Dear Concern,
This is Deb from Hong Kong. I would like to bring your kind attention in connection with executing microarray data analysis with "mogene10stv1probe" .CEL files) using following command lines:
> probepkgname="mogene10stv1probe"
> seq1=get(probepkgname)
> prlen=nchar(seq1$sequence)
> range(prlen)
[1] 21 25
> celfiles.gcrma <- gcrma(celfiles)
Adjusting for optical effect...............................................................................................................................................................................................................................................................................................Done.
Computing affinitiesError: length(prlen) == 1 is not TRUE
## showing the above error message while computing affinities
However, I tried running one test run with human data, supported with "hgu133plus2". It was working perfectly. And,
> probepkgname="hgu133plus2 probe"
> seq1=get(probepkgname)
> prlen=nchar(seq1$sequence)
> range(prlen)
[1] 25 25
## this range returned with 25x25 # thus, next commands for "adjusting optical effects" and "computing affinities" etc. are working smoothly.
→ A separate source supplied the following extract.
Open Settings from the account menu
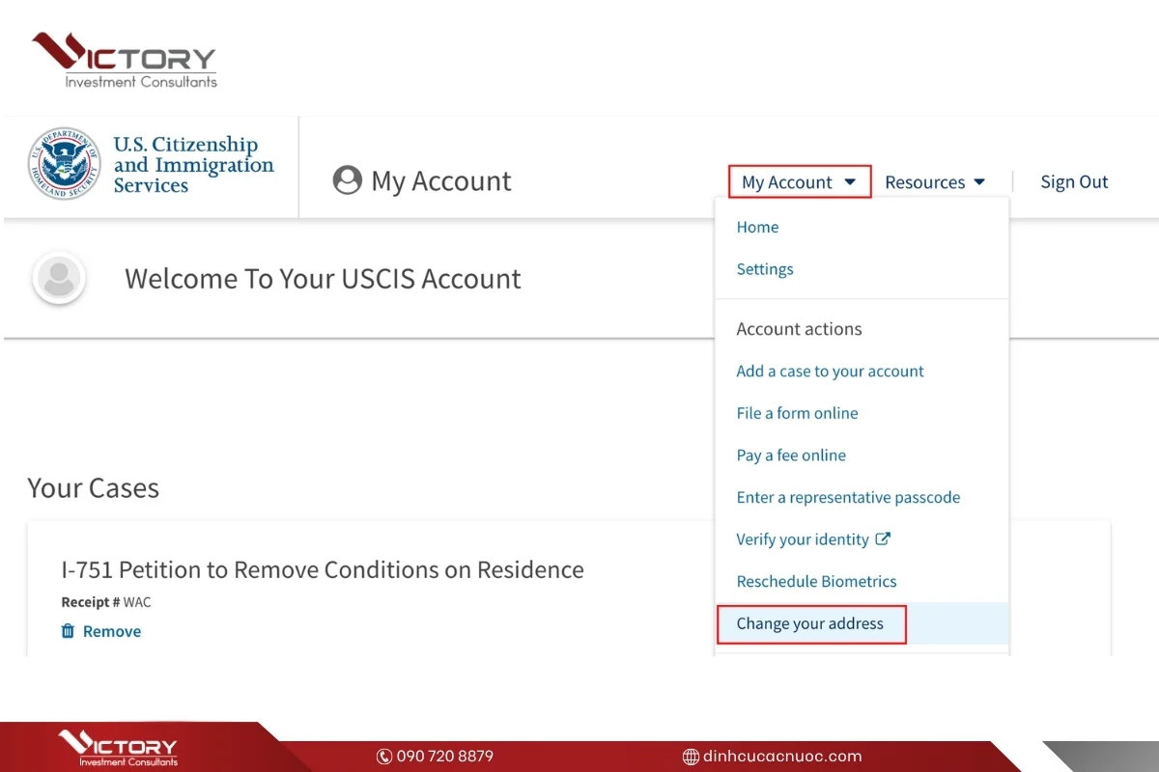[x=765, y=269]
Please suggest me how to deal with this execution issue. Thanks in advance for your kind concern.
Thank you.
Best,
Deb
Dear James,
Thank you for your response. However, I used "oligo" packages specifically. But still no good returns. I used "digest", "affy", "simpleaffy", "genefilter". But no specific difference, I noticed. Can you please help me to specifically use some "affy" package that has been modified to accommodate these arrays as you mentioned above? If so, I will grateful. And, maybe further execution guideline! I am just stuck with this step and eagerly hunting for the solution.
Thank you.
Simply saying that you did something and didn't get 'good' results is not really meaningful, as what you think are 'good' results may not conform to what somebody else thinks that might mean, and it's not clear at all what you have done.
The basic paradigm is to do something like
library(oligo)
dat <- read.celfiles(list.celfiles())
eset <- rma(dat)
assuming of course that you have started R in the directory that contains the celfiles you wish to analyze. There is a vignette for the oligo package that you can consult, and for downstream analyses there is the limma User's Guide which is pretty comprehensive.
Thanks James for your kind note. Yes, I agree your viewpoint of course. Anyway, I am gonna try this way that you have indicated. Thanks.